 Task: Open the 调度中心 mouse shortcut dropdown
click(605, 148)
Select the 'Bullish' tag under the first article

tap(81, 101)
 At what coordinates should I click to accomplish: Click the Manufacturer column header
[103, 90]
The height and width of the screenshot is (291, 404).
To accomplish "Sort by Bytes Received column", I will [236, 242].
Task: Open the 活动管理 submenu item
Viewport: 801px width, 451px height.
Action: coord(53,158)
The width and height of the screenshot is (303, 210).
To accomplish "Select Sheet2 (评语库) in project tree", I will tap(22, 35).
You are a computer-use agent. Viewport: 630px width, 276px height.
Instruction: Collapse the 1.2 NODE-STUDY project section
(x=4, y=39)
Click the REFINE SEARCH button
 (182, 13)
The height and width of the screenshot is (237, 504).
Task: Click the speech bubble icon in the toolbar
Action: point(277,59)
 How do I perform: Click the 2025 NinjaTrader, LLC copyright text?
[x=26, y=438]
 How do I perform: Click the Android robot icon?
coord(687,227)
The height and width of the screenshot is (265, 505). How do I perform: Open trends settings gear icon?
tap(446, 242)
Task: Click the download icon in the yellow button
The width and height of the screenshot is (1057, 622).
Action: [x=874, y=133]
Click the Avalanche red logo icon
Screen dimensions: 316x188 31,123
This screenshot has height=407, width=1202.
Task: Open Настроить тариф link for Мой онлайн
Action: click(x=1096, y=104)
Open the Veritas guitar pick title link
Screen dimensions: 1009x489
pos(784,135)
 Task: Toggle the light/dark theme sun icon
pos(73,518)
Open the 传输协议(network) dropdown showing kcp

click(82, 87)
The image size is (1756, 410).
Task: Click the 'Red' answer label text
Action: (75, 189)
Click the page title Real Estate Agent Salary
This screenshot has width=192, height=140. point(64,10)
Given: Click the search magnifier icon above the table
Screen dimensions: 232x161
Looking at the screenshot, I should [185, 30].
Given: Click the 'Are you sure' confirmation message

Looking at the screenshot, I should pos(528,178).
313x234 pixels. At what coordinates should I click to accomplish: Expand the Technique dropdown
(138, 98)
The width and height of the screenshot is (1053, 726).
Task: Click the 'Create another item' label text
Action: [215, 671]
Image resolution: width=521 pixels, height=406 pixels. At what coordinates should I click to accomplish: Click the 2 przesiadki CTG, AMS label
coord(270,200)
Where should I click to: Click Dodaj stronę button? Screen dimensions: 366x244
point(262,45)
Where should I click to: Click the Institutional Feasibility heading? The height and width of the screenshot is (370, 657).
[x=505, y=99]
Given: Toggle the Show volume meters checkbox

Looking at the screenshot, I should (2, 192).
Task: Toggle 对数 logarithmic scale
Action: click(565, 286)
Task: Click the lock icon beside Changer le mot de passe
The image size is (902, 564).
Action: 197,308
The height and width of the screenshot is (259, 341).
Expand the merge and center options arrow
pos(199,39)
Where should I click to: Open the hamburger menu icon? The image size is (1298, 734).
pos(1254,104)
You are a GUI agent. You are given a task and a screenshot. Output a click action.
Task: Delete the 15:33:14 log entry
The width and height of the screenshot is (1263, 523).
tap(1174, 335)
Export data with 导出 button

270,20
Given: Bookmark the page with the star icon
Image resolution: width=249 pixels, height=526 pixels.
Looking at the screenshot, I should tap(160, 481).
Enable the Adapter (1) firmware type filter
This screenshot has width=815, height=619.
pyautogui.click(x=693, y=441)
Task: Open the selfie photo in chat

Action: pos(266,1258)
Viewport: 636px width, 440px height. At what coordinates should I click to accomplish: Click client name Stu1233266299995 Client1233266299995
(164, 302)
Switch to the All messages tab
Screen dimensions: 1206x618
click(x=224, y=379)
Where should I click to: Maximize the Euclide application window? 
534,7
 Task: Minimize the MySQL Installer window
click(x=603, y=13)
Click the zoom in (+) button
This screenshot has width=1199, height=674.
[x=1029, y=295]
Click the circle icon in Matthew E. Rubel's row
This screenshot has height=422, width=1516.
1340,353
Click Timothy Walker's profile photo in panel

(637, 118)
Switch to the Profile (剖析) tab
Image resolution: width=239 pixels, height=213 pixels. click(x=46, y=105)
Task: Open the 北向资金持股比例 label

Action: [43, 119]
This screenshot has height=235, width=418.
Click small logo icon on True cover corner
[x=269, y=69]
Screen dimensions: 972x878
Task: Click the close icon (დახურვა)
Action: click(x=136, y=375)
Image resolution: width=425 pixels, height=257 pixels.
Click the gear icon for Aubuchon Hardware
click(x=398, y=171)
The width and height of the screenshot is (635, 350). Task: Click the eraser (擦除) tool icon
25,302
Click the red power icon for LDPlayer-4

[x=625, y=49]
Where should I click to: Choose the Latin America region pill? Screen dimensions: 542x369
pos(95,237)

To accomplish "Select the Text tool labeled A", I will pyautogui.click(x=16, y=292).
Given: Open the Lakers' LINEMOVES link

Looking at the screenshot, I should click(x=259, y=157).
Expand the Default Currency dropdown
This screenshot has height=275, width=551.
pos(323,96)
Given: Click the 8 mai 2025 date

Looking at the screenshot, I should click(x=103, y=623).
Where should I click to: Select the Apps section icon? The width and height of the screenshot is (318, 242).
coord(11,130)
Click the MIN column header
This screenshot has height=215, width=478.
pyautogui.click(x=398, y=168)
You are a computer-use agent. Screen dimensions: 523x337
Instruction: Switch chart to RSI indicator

---------------

TASK REQUIREMENTS :: Check each line above for the string "will" and report how many lines have it, giving only the number.

RESULT OF THE EXERCISE :: 3